A detailed understanding of how PACA particles accumulate within cells of a targeted tissue is necessary to fully understand their biodistribution, to optimize the administered dose, to overcome side effects, and eventually to reach regulatory approval. To this end, we developed a label-free imaging strategy for PEBCA particles in cells. NR8383 macrophages were taken because they resemble other resident phagocytic cells in the liver, spleen, or lymph nodes and because they are capable to engulf and accumulate nanosized organic particles. Starting with fluorescent PEBCA NR668 particles, we noticed a differential loading of the cells imposing the challenge to identify cells with a promising particle load also under non-fluorescent conditions. DFM combined with CRM was found as a method of choice which allowed to identify PEBCA particles by the Raman spectrum of nitrile groups. Technically, this was achieved with water immersion objective mounted to a combined DFM-Raman microscope system. While this two-step approach was already sufficient to describe the subcellular distribution of PEBCA in cells, in depth analysis of promising regions of interest was possible on the same sites using ToF–SIMS and Quadrupol-SIMS. These techniques not only confirmed the chemical nature of PEBCA particles but furthermore revealed the subcellular distribution of the material at a high resolution.

With respect to the universality of CRM, it should be stressed that the method may be easily transferred to other functional groups (e.g., alkynes) whose Raman signals also lie in the so-called cell-silent region (1800–2800 cm−1) where cells and tissue have no inherent Raman signals as outlined before [30]. Concerning ToF–SIMS and Orbitrap-SIMS, many other molecules may be suited for the detection of a given polymer, provided that ions with characteristic mass are generated which can be imaged against the background of cellular constituents.
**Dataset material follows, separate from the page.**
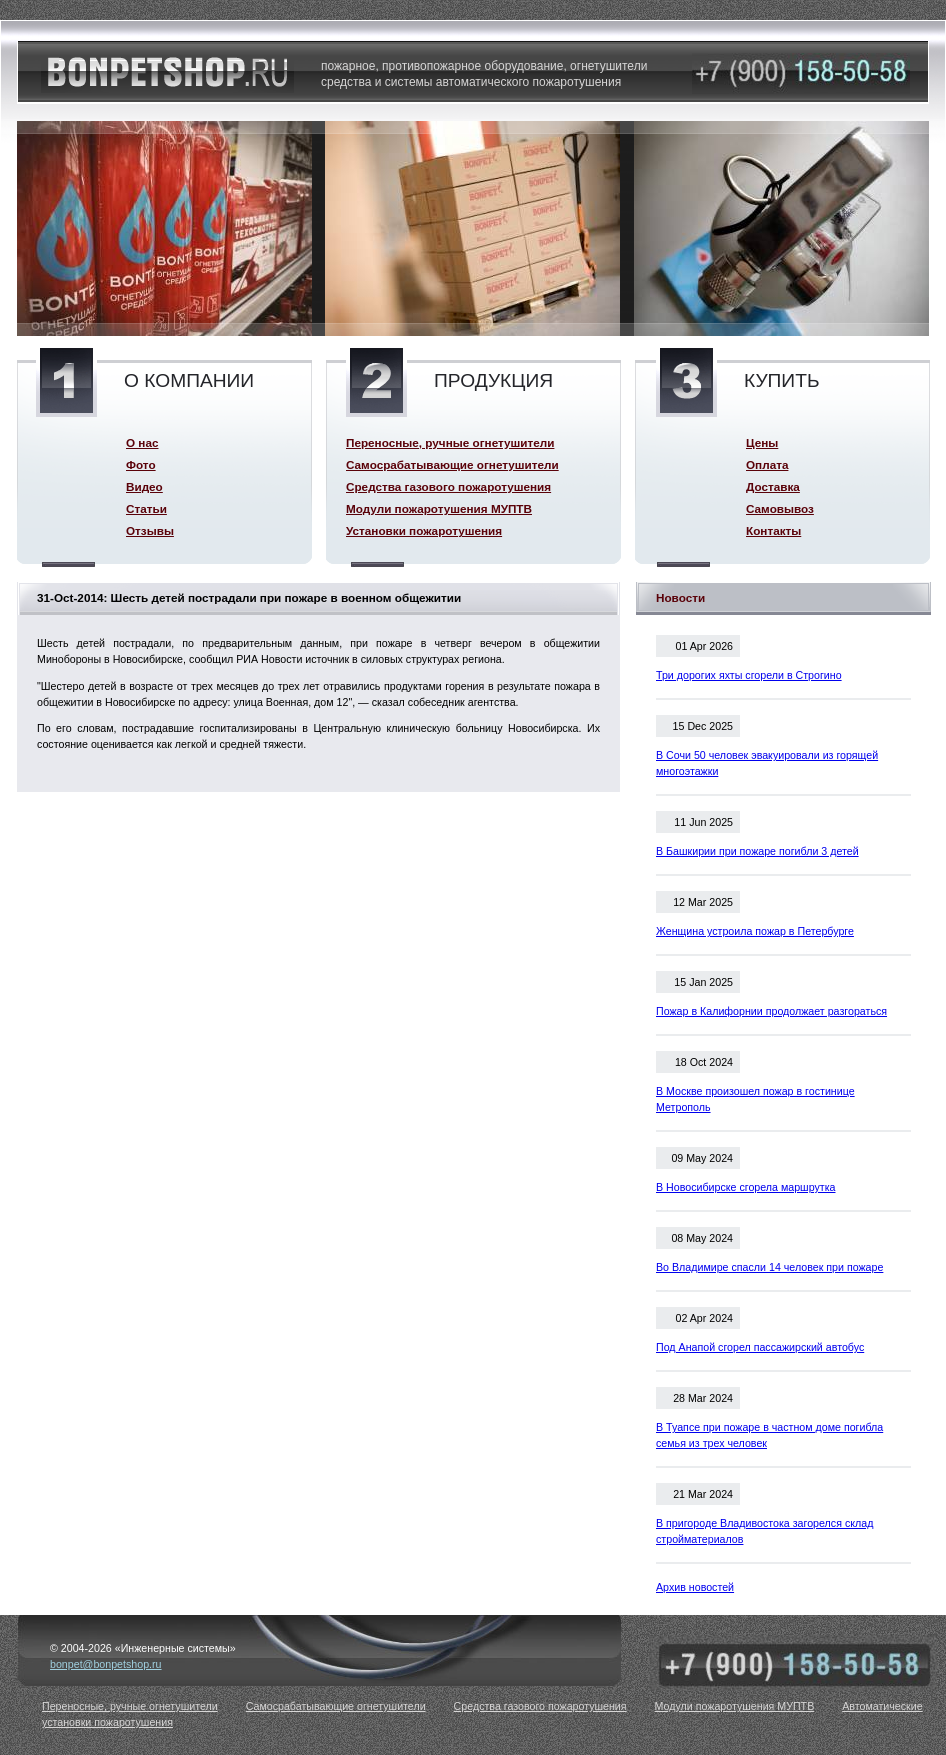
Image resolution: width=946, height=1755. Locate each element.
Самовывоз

The method should also be easily transferable to cryo-sections of routinely fixed organs from PEBCA-treated animals, because cells had been fixed with a routinely used concentration of formaldehyde. This preserved PEBCA-filled vesicles in cells and allowed their imaging with subcellular resolution. Also, it did not compromise the Raman signals falling into the cell-silent region. Although we are unable to provide a value for the lower limit of detection (LOD), a high sensitivity is to be expected because small (ca. 1 µm) vesicles, whose structures were confirmed by TEM, were detectable with ToF–SIMS and, under ideal conditions, also with CRM. Since both techniques also allow for the 3D bioimaging of major cellular compartments (such as nuclei, cytoplasm), PACA particles can be detected with high precision at the subcellular level. Future instrumental developments are expected to even improve the resolution of both CRM and ToF–SIMS. Overall, the label-free imaging strategy developed in this work could substantially contribute to the new field of visual medicine.